Robert W. Endlich
What determines a nation’s success or failure on the battlefield?
The answer to that question has been debated throughout history and is ongoing as I write this, as Russian troops engage Ukrainian fighters in Ukraine. Many factors are involved in the answer to this question, including quality and quantity of equipment and troops, control of the air, training and discipline of troops, and logistic support of those engaged in combat.
Another factor often determines the outcome: Weather and Weather’s effects on the terrain and the skies above.
I spent twenty-one years in the Air Force as a Weather Officer, three of which were as Staff Weather Officer to the Army’s VII Corps in Stuttgart,Germany during the Cold War, 1979-1982. In that assignment, I learned how my Army Corps was prepared to defend our sector of Germany, which extended from north of Wurzburg to Nuremberg, with our troops and M-60 tanks. We were defending against not only Soviet troop formations, but also against an entire Soviet TANK ARMY, the Eighth Guards Tank Army, whose number of tanks dwarfed ours.
To defend, we planned to use maneuver, moving our men and machines to points in the terrain where we could achieve tactical surprise and outgun our enemy.
Weather controlled how much our Air Force could provide Air Support, but weather also controlled the conditions on the ground. If tanks wandered into impassible, muddy conditions, and we could attack prior to them being retrieved, they were sitting ducks. If tanks could be confined to a road, such as a road through a forest, killing the first and last tank would leave a line of tanks which could not escape; we could kill them with dispatch.
I learned soil type, soil slope, and soil moisture determined how many tracked or wheeled vehicles could pass until the soil turned into an impassible mire.
I was assigned to work with the “G2 section,” Military Intelligence warriors who were responsible for knowing the Enemy, the Terrain, and the Weather. I did the Weather portion for them.
Lessons I learned with VII Corps helped me prepare this post.
SOME BACKGROUND ON UKRAINE’S CLIMATE AND TERRAIN
Ukraine has long been known as “Breadbasket to the World,” because of its rich soil, Prairie Black Earth, the Chernozym soils. With these soils, Ukrainian farmers are able to obtain good yields of wheat, corn, sunflower seed oil and more.
Prairie Black Earth contains a high amount of humus, organic material, allowing it to retain high amounts of water which enables the high agricultural output.
Maximum snow cover in Kiev is in December near the Winter Solstice. Coldest temperature occurs around 2 Feb, but beginning in mid-February, average maximum temperatures start to go above freezing, averaging 40F by mid-March. Maximum soil moisture occurs in February. So just as in many other places in Europe, and farming regions in the US, the return of longer days and higher sun in late February brings an end to frozen ground and begins “mud season,” which in Ukraine continues for some six to eight weeks.

WORK INSTRUCTIONS:
Pull from the article above on weather and battlefield outcomes the passage starting at "Prairie Black Earth contains" and ending at "high agricultural output.", copied word for word.

EXTRACTED RECORDS:
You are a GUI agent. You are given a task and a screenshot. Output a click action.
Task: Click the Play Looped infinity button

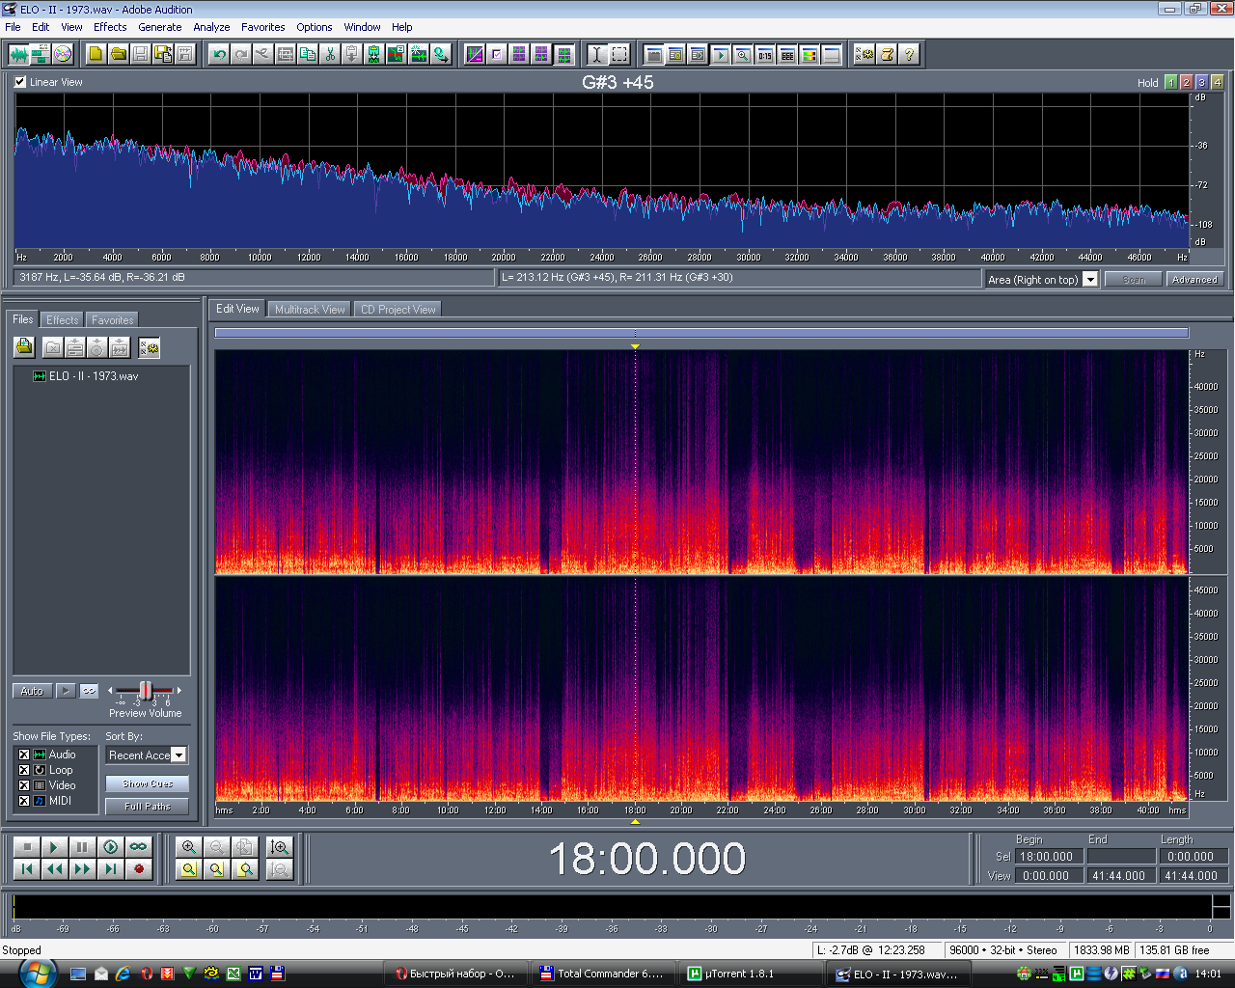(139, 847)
...
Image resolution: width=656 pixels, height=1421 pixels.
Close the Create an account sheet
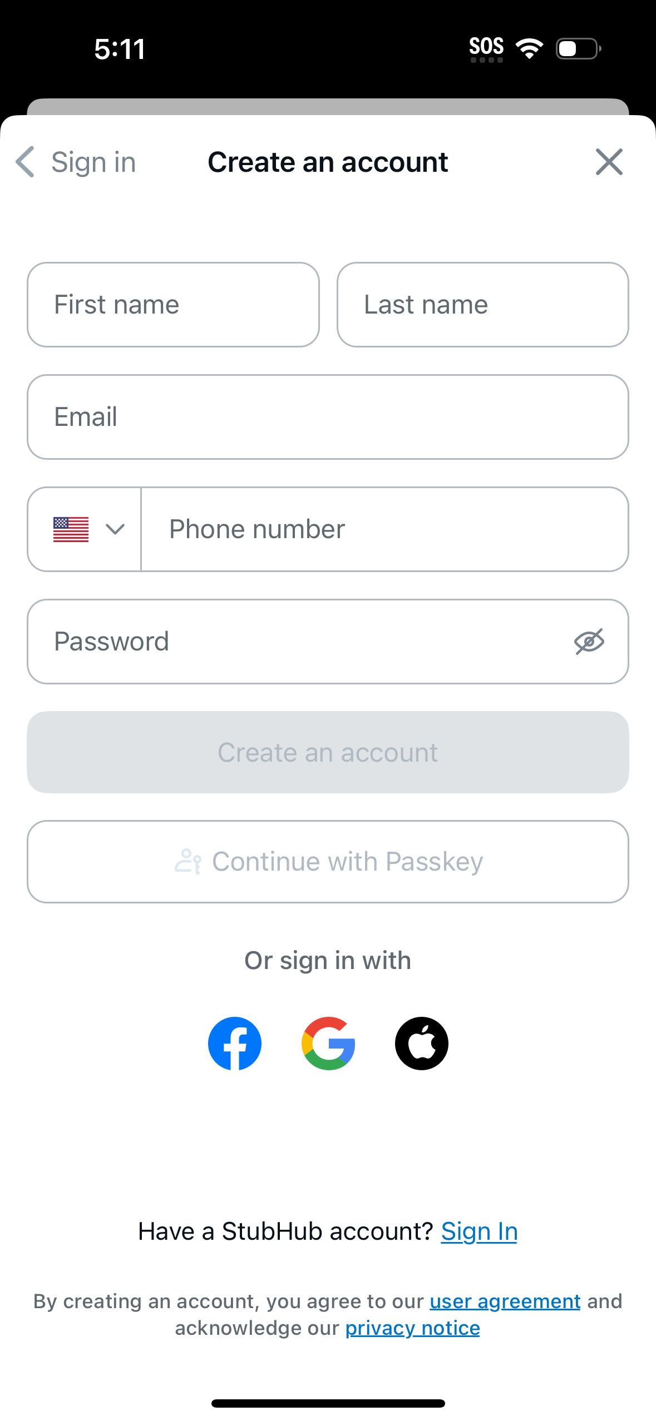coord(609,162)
==
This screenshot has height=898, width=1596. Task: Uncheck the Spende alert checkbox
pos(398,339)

WORKED ANSWER:
Prairie Black Earth contains a high amount of humus, organic material, allowing it to retain high amounts of water which enables the high agricultural output.